31 African nations now have the capability to do genetic sequencing for surveillance of COVID, malaria, cholera, Ebola, and other diseases.
Life requires us to make choices. It is as true in philanthropy as anywhere else: Many good causes deserve attention, but if you try to work on all of them, you will end up having less impact. That’s why Melinda and I have picked a few areas for our foundation to focus on. Even within those areas, we set priorities and devote more time and money to some things than to others.
In the coming months, world leaders will have to make similar choices. In September they will get together at the United Nations in New York to adopt a set of Sustainable Development Goals, which will help define the global development agenda for the next 15 years. Proposed goals cover everything from health to climate change and the oceans. Once the final goals are adopted, leaders will have to prioritize them and figure out how to allocate funding and effort among them.
Our foundation will be making a strong case that the health goals should be a top priority.
Why? Because when it comes to saving and improving lives, investing in health provides an amazing return—the best I have ever seen.
Consider what the world has already accomplished. Since 1990, we have cut in half the percentage of children who die before the age of 5 (from roughly 10 percent to 5 percent). I am optimistic that we can cut it in half again by 2030. That would prevent the deaths of at least 61 million children:
A group led by former U.S. Treasury Secretary Lawrence Summers (and co-funded by the Gates Foundation) studied the potential impact. In a report published in The Lancet medical journal, they found that if we make a few focused investments now, we can largely eliminate the gap in child mortality between rich and poor countries. When I dream about achieving health equity around the world, that’s what I see.
Saving children is just one benefit of investing in health. As I wrote earlier this summer, by improving maternal health we can save 3 million mothers by 2030. Through TB programs, another 10 million lives. Through AIDS programs, another 21 million lives.
What will it take to deliver these results?
For one thing, we need good targets to aim for. The United Nations did a great job of this in 2000 with the Millennium Development Goals, which set ambitious numeric targets. We could see which countries were falling behind and which ones were speeding ahead, and that made it much easier to find and spread best practices. The new goals adopted this year will need to take this same approach if we’re going to finish the job begun by the MDGs.

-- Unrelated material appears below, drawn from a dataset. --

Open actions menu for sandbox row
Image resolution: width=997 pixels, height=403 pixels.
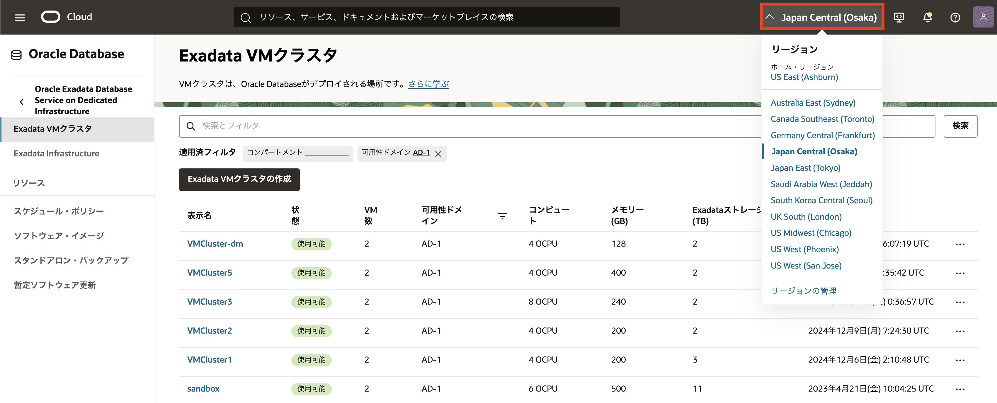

Another key step is to account for the changing dynamics of foreign aid. Rich, middle-income, and poor countries all share responsibility for saving lives, but the share will look quite different a decade from now. Economic growth in many developing countries means they will rely less on aid and will cover more of the cost of providing care for their people.

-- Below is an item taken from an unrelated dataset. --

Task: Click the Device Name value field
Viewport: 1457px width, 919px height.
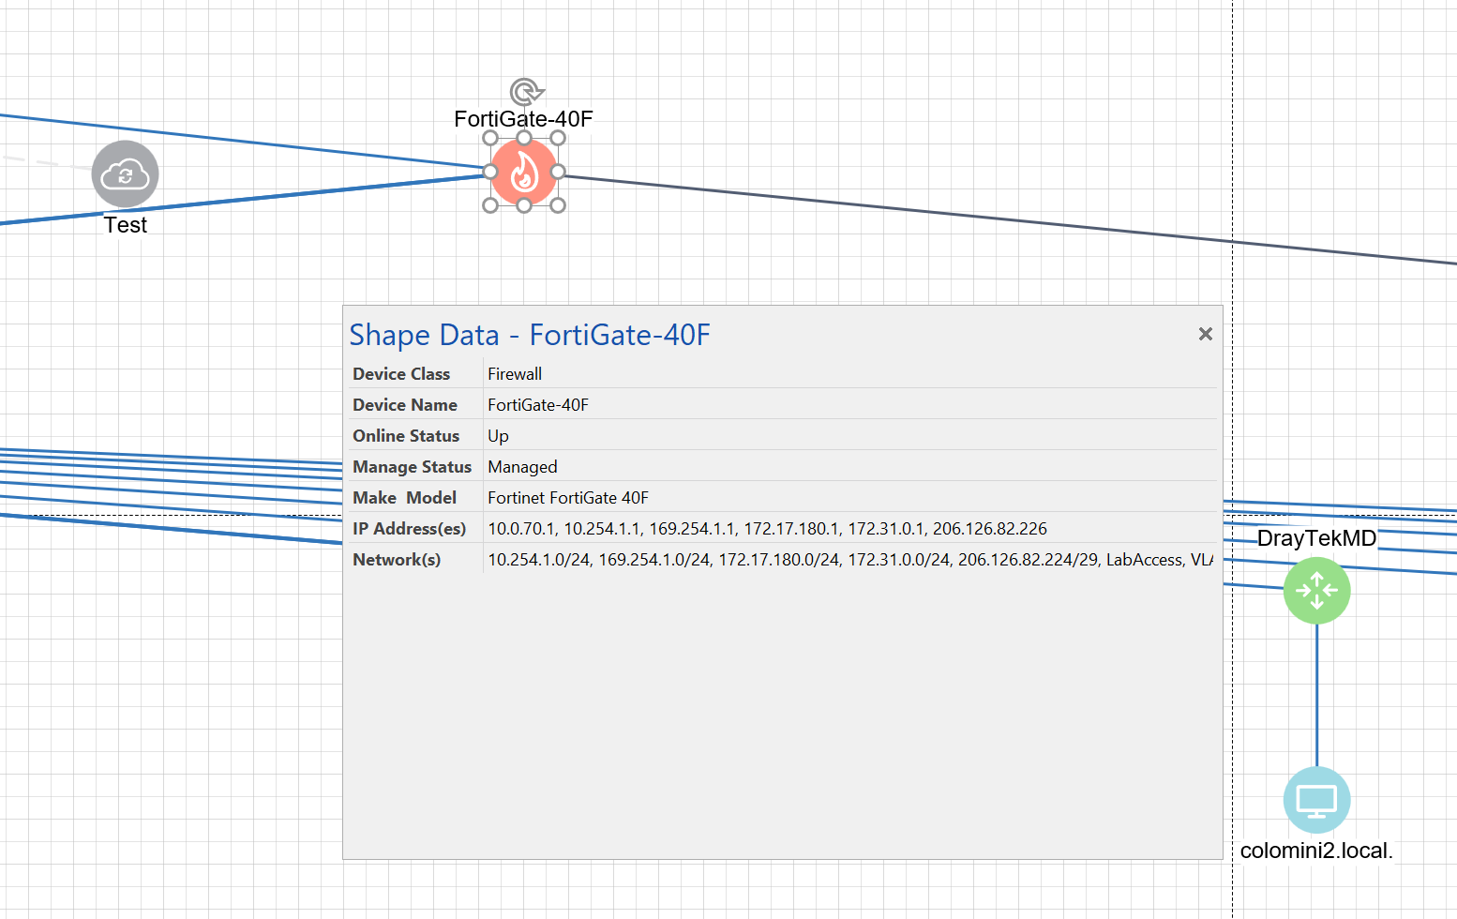Action: [x=538, y=405]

How much more? The Lancet report calculated the price tag for achieving the results I mentioned above. It found that by 2030, very poor and moderately poor countries will need to be spending about 3 percent of their GDP on health, up from an average of less than 2 percent today. A budget increase of that size won’t happen overnight, of course. It is a tough challenge and will take strong political leadership in those countries, but I think it is possible.
The report also found that in the near term, the 34 richest nations will need to expand their efforts, especially funding for research on new vaccines and other lifesaving tools. Ideally, they would double their health aid. Realistically, this will be hard at a time when budgets are tight. Some mix of expanding the total amount of aid and increasing the share that goes to high-impact health programs would make a big difference.
To build support for health aid, we need to show political leaders how it not only saves lives but puts people on the path to self-sufficiency. As more countries join the global middle class—a transition made possible in part by healthier, more productive workers—fewer will need outside funding. In fact the Lancet report found that over time, developing countries will be able to cover roughly 75 percent of the total increase in health spending.
One challenge with this transition is that some countries will soon be too rich to qualify for the most favorable forms of aid, but they will still be home to many people in extreme poverty—and may not have enough money to cover the gap on their own. For example India, Pakistan, Nigeria, and Vietnam could all face this problem. So we will need to focus less on aid to poor countries and more on aid to poor people, no matter where they live.
There is no getting around the fact that, between increasing domestic spending and expanding aid, we are talking about a lot of money for health. But the benefits will far outweigh the costs—by a factor of 9 in very poor countries, according to the Lancet report, and by a factor of 20 in moderately poor ones.
If someone told me they had a better idea for improving the world, I would ask: “Can you beat a nine-fold return on investment, saving more than 61 million children and 3 million mothers, and preventing 21 million deaths from AIDS and 10 million from TB? Frankly, I doubt it. But if you can, I would love to see your plan.”
Global health is a fantastic investment. It should be a top priority on the world’s agenda. Figuring out how to deliver on the Sustainable Development Goals will require many tough decisions, but this is not one of them.